(Records supplied begins)

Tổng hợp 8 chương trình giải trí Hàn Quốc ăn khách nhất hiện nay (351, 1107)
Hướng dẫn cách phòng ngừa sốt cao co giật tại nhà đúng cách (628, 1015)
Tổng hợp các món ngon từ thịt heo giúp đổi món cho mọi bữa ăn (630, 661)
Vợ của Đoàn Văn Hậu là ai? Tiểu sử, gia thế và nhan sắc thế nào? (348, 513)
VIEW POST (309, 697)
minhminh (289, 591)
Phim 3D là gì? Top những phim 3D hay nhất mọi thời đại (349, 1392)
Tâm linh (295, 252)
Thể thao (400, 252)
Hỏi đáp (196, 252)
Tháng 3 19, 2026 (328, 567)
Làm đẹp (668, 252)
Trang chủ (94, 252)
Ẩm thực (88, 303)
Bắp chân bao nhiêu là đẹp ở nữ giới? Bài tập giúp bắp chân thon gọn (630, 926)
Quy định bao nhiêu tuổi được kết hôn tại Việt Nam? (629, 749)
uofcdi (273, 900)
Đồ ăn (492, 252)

(Records supplied ends)

*Work instruction*. Nothing but the lines from the one that contains "VIEW POST (309, 697)" through the end of the data above should appear, each reproduced exactly.

*Output of the exercise*.
VIEW POST (309, 697)
minhminh (289, 591)
Phim 3D là gì? Top những phim 3D hay nhất mọi thời đại (349, 1392)
Tâm linh (295, 252)
Thể thao (400, 252)
Hỏi đáp (196, 252)
Tháng 3 19, 2026 (328, 567)
Làm đẹp (668, 252)
Trang chủ (94, 252)
Ẩm thực (88, 303)
Bắp chân bao nhiêu là đẹp ở nữ giới? Bài tập giúp bắp chân thon gọn (630, 926)
Quy định bao nhiêu tuổi được kết hôn tại Việt Nam? (629, 749)
uofcdi (273, 900)
Đồ ăn (492, 252)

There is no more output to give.